And any sub with serious activity will have power mods submitting applications for take-over so they can commercialize it.

1 comments

I checked into the history:

1. A reddit request was made in 2018 when you were banned. This was manually approved by the admins: https://www.reddit.com/r/redditrequest/comments/8m8cdm/reque...

2. The new mod heavily restricted posts, seemingly for three years. They declined to reply to messages for nine months, until a new Reddit request happened on Jan 3 2021. A comment in that thread said "there hasn't been a new post in ages!", confirming your replacement had locked the place down: https://www.reddit.com/r/redditrequest/comments/kpf083/reque...

3. Sometime between Jan 3 and Jan 19th, the request was approved. Likely closer to the 19th, the day the new mod posted: https://www.reddit.com/r/radioastronomy/comments/l0j6qj/new_...

Sub seems alright now, but after a three year long false start with an inactive mod who locked the place down.

Further, it took up to 16 days to handle the request. For a very small sub. And I've seen reddit requests take much longer.

Now reddit would have to, at a stroke, replace at least 8,000 of their most active subs, all at once, and make sure they don't appoint people who are insane, or draconian, or power hungry, or in it for their own profit, etc.

I don't see this working. You may have some knowledge of /r/radioastronomy in those periods which contradicts what I wrote, but the public record suggests the transition wouldn't bode well for mass replacing every single moderator at once.

92% of reddit is down right now.

I'm pretty sure that Reddit doesn't have enough paid employees to undertake that sort of vetting at the scale required, even if they wanted to. I think they're probably just hoping and praying that this all blows over, that most mods are more addicted to their communities than anything else.

It's a very cynical move, but you've laid out in exquisite detail why it's their ONLY move, other than walking back their policy. While the company as a whole would benefit from that walkback, I think Mr. Huffman himself would probably lose his job.

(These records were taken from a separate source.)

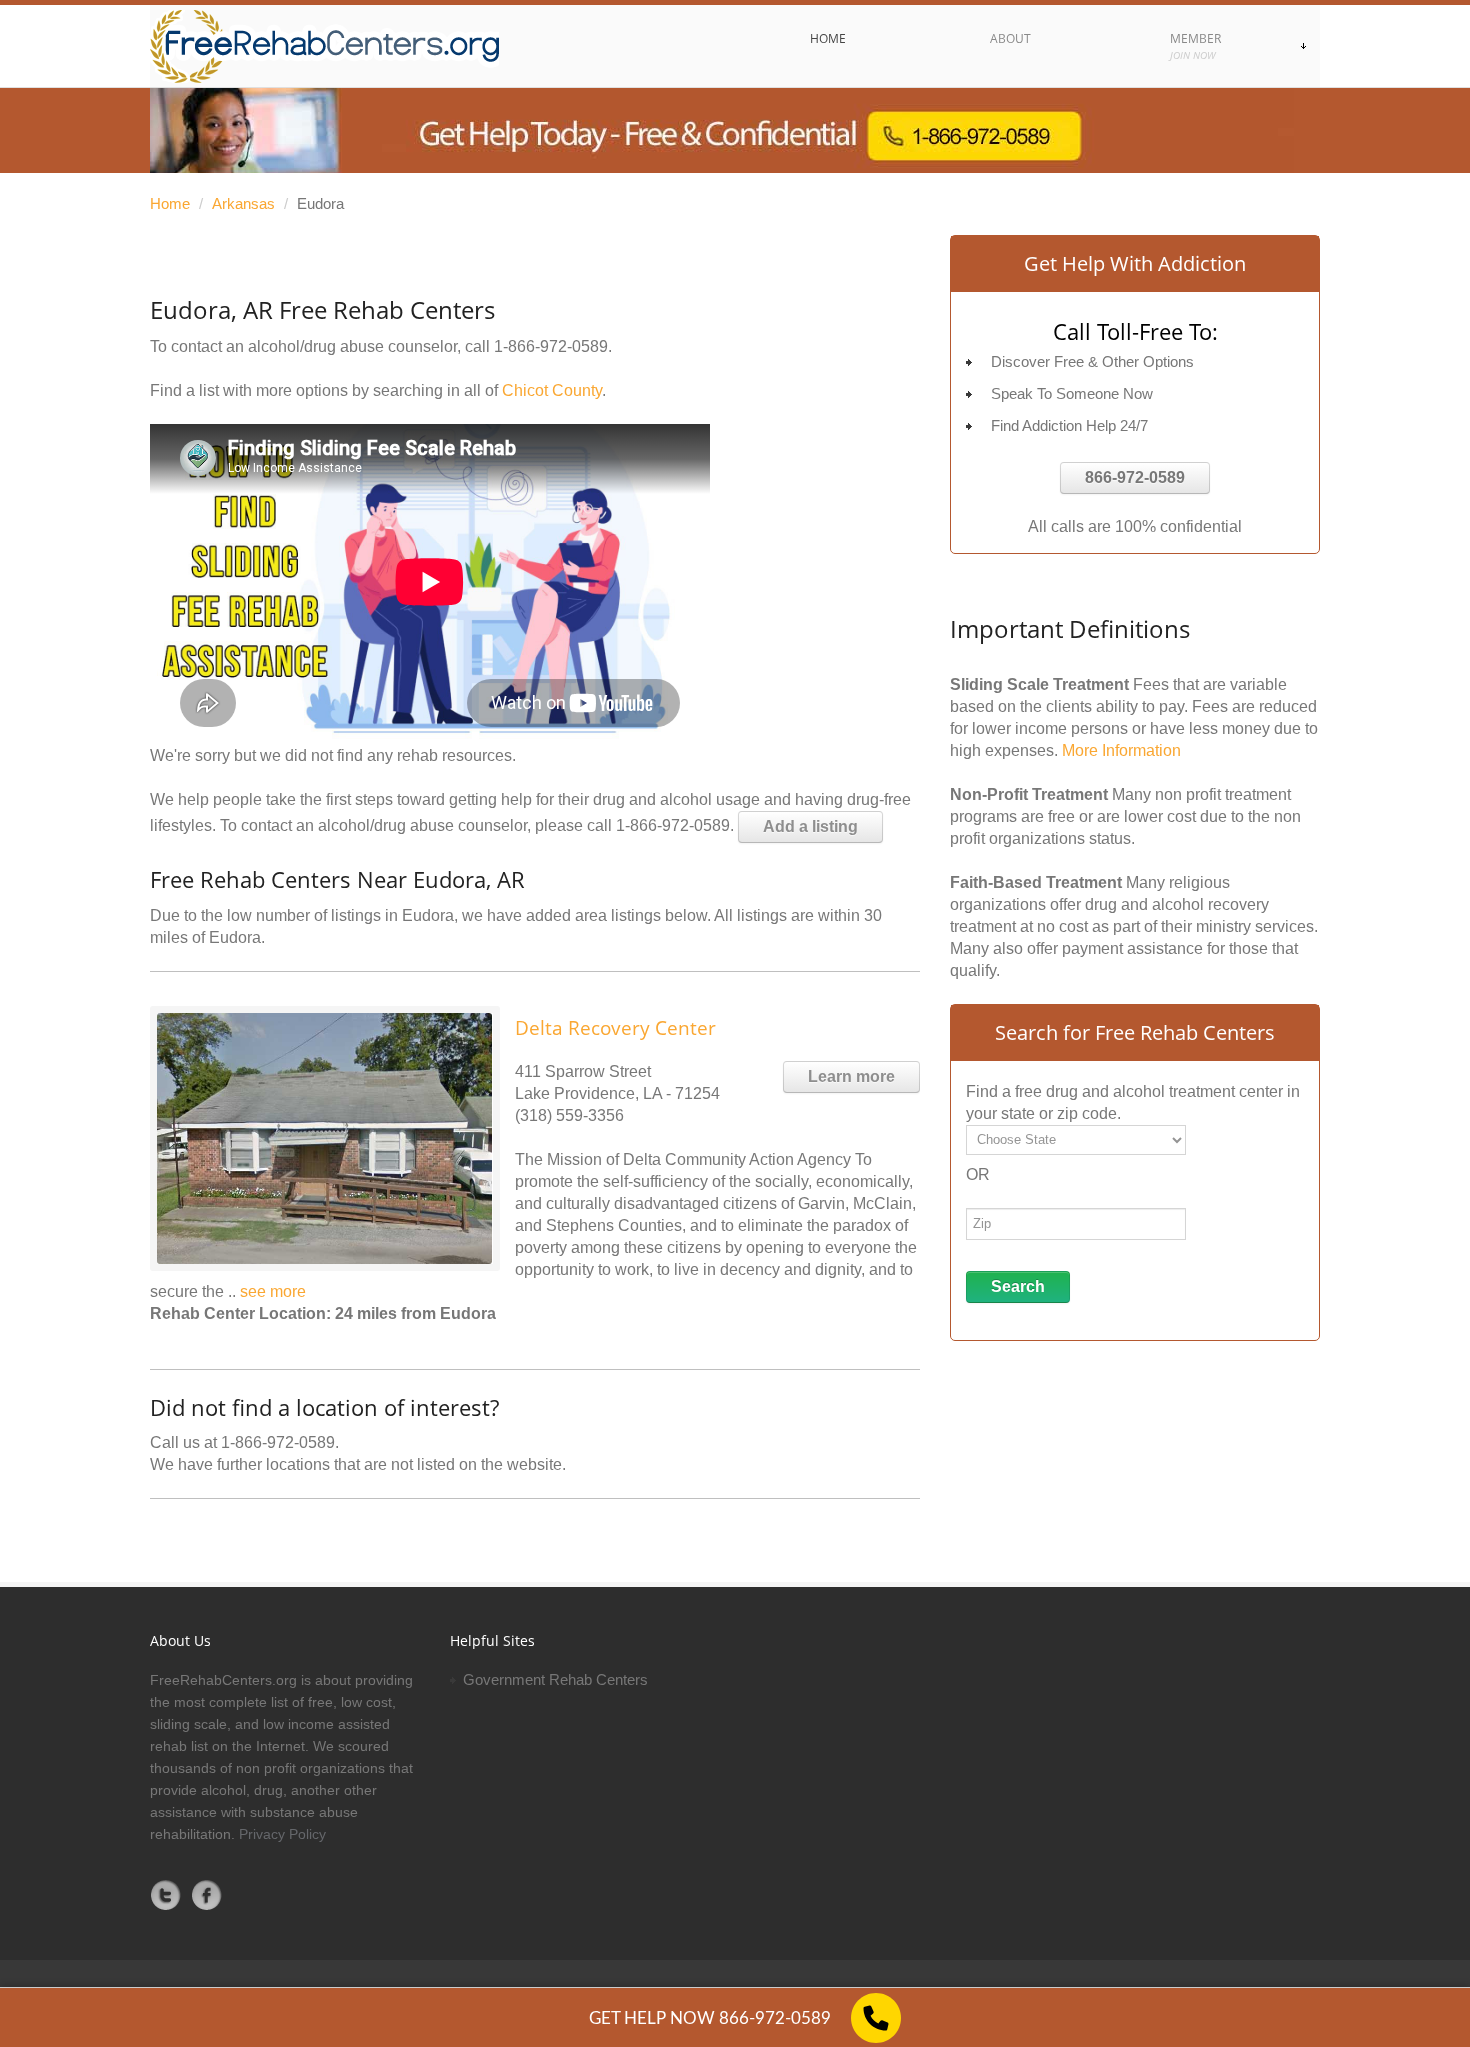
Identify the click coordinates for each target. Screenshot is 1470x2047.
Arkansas (243, 203)
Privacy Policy (282, 1834)
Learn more (851, 1076)
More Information (1121, 750)
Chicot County (552, 390)
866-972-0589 (1135, 477)
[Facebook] (207, 1895)
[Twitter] (166, 1895)
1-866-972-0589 (551, 346)
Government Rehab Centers (555, 1679)
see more (273, 1291)
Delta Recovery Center (615, 1028)
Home (170, 203)
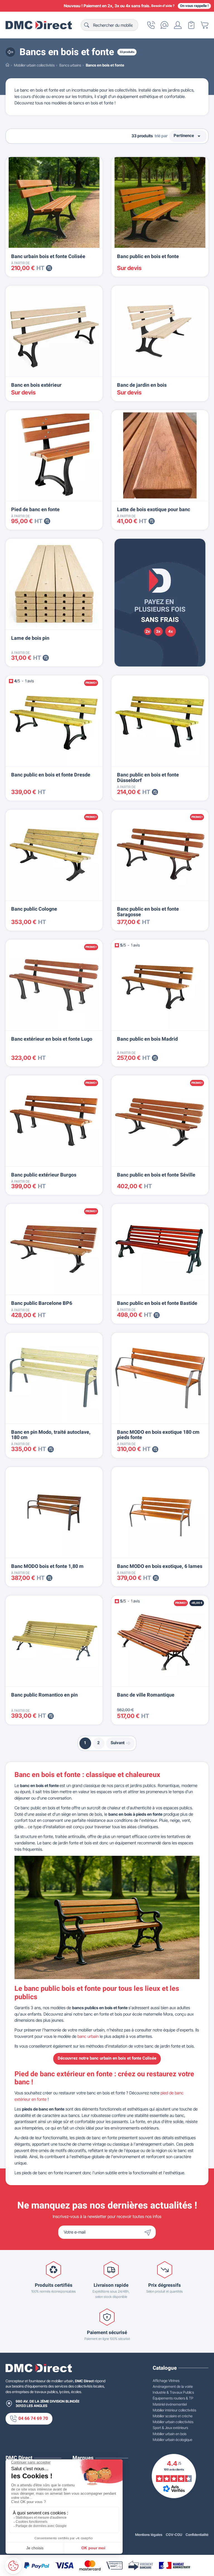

Yeah they really put themselves in a bind.

A reddit admin just posted this:

> We also want to reiterate that we respect your decisions to do what’s best for your community, and will do what we can to ensure you're safe while doing so. However, we do expect that these decisions have been made through consensus, and not via unilateral action. We ask that you strive to ensure that your moderator team is aligned on community decision-making – regardless of what decisions are being made. If you believe that your community or another community is being subject to decisions made by a sole moderator without buy-in from the broader mod team, you can let us know via the Moderator Code of Conduct form above.

They’re hoping to have some lower level mods who disagree with going private turn to the admins. I doubt it would work but might reopen a few subreddits.